We next apply GSEA to the differential expression results. This evaluates whether genes from each set are non-randomly concentrated at the top or bottom of the ranked list. Results are reported as NES with multiple-testing adjusted p-values. Gene ranking can be based on alternative statistics (e.g., moderated t or B-statistic), which influence whether results are interpreted as enrichment/depletion or as altered directionality. For a full example and explanation, see the online tutorial here.
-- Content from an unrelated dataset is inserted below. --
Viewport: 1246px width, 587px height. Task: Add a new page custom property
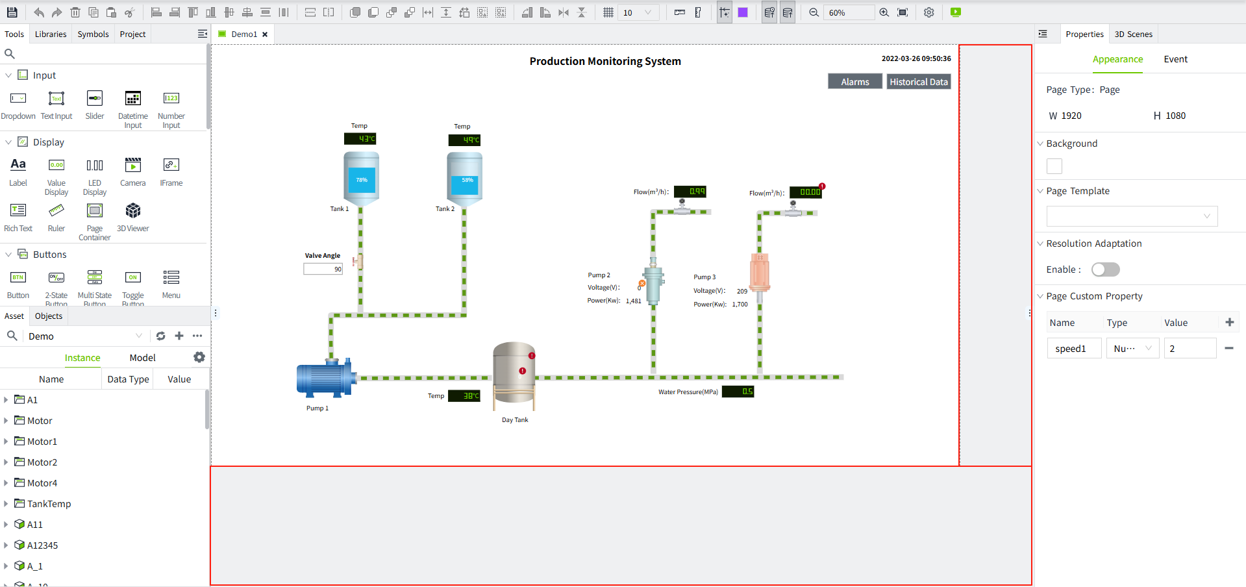(1229, 322)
GSEAresults <- runGSEA(DEGList = DEGs,
gene_sets = genesets_example,
stat = NULL,
ContrastCorrection = FALSE)
GSEAresults
## $`Senescent-Proliferative`
## pathway pval padj log2err ES
## <char> <num> <num> <num> <num>
## 1: HernandezSegura 7.942215e-10 2.382665e-09 0.8012156 0.6263553
## 2: REACTOME_CELLULAR_SENESCENCE 1.575684e-02 2.363525e-02 0.1151671 0.3687292
## 3: LiteratureMarkers 2.571070e-02 2.571070e-02 0.1295475 0.6948634
## NES size leadingEdge stat_used
## <num> <int> <list> <char>
## 1: 2.639526 52 CNTLN, D.... t
## 2: 1.450470 128 H1-2, H2.... B
## 3: 1.648484 7 LMNB1, M.... t
Enrichment curves from fgsea
show the running enrichment score across the ranked list, indicating the distribution of set members therein.
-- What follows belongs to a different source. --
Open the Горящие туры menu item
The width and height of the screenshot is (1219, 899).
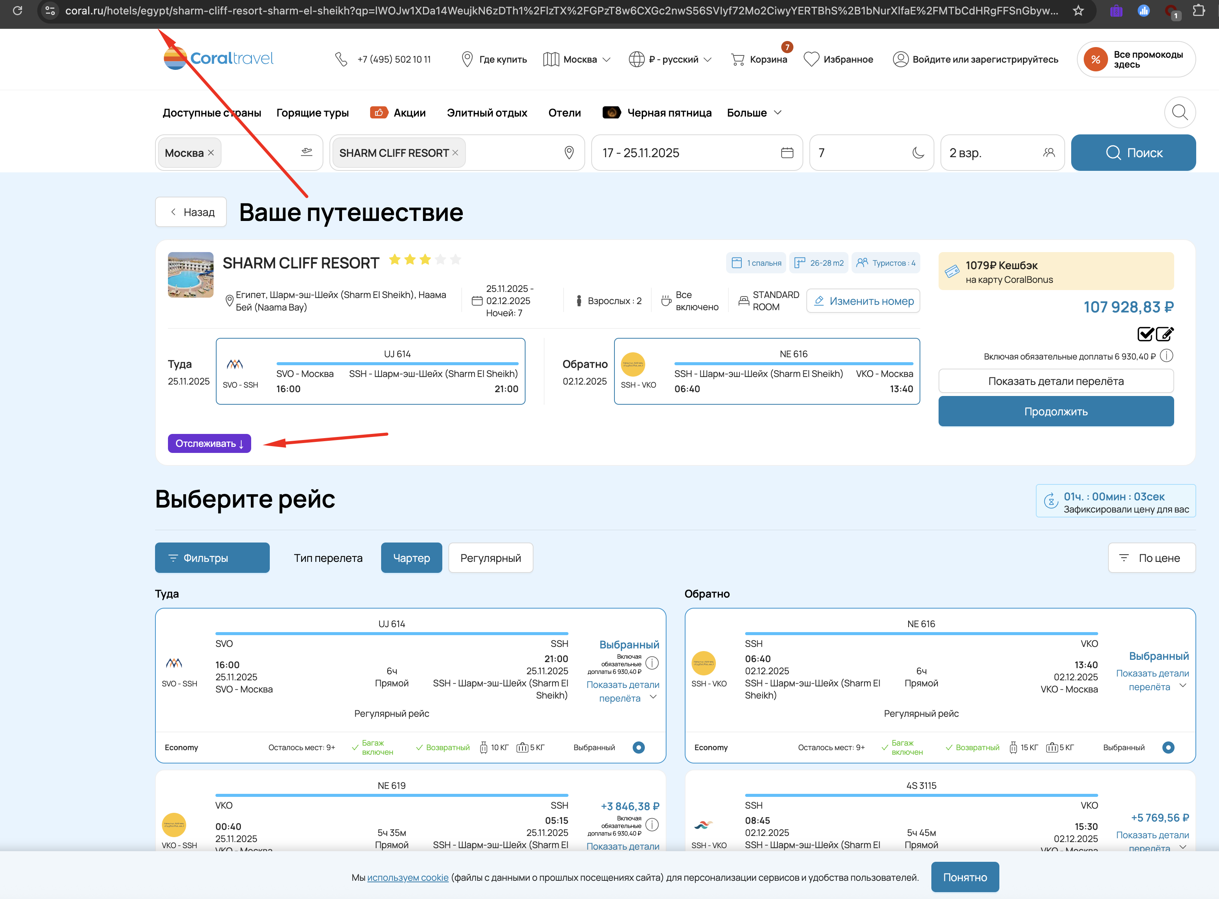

plotGSEAenrichment(GSEA_results=GSEAresults,
DEGList=DEGs,
gene_sets=genesets_example,
widthTitle=40, grid = TRUE, titlesize = 10, nrow=1, ncol=3)
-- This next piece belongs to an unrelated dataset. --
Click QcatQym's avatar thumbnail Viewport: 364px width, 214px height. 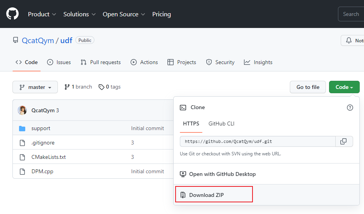(22, 110)
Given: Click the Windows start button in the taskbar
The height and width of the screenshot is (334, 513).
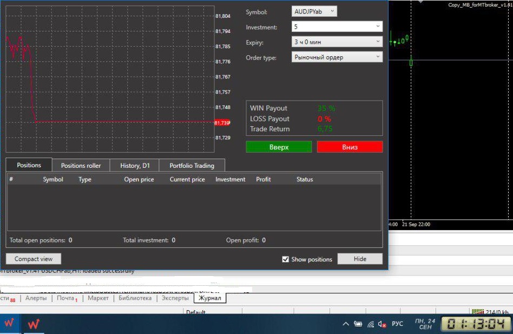Looking at the screenshot, I should pyautogui.click(x=9, y=324).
Enrichment results can also be summarised with a lollipop plot, which compactly shows the NES and highlights statistically significant gene sets. Here, we can see that the HernandezSegura gene set clearly exhibits the strongest enrichment signal. When many gene sets and contrasts are evaluated (which is not the case in this vignette), NES and adjusted p-values can be summarized in a scatter (volcano-style) plot for a simpler visualisation, using plotCombinedGSEA
.
plotNESlollipop(GSEA_results=GSEAresults,
saturation_value=NULL,
nonsignif_color = "#F4F4F4",
signif_color = "red",
sig_threshold = 0.05,
grid = FALSE,
nrow = NULL, ncol = NULL,
widthlabels=13,
title=NULL, titlesize=12)
## $`Senescent-Proliferative`

From this exercise in Benchmarking Mode, we can see that two gene sets clearly perform best at discriminating between Senescent and Proliferative conditions: HernandezSegura and LiteratureMarkers. The REACTOME_CELLULAR_SENESCENCE gene set does not show a strong signal; the absense of information on putative gene up- or downregulation upon phenotype potentially dilutes the signal, highlighting the importance of providing directionality when available.
Scoring and enrichment approaches provide complementary insights. Score-based methods offer sample-level resolution, capturing strong contributions from individual genes, while enrichment-based methods evaluate coordinated behaviour across the set.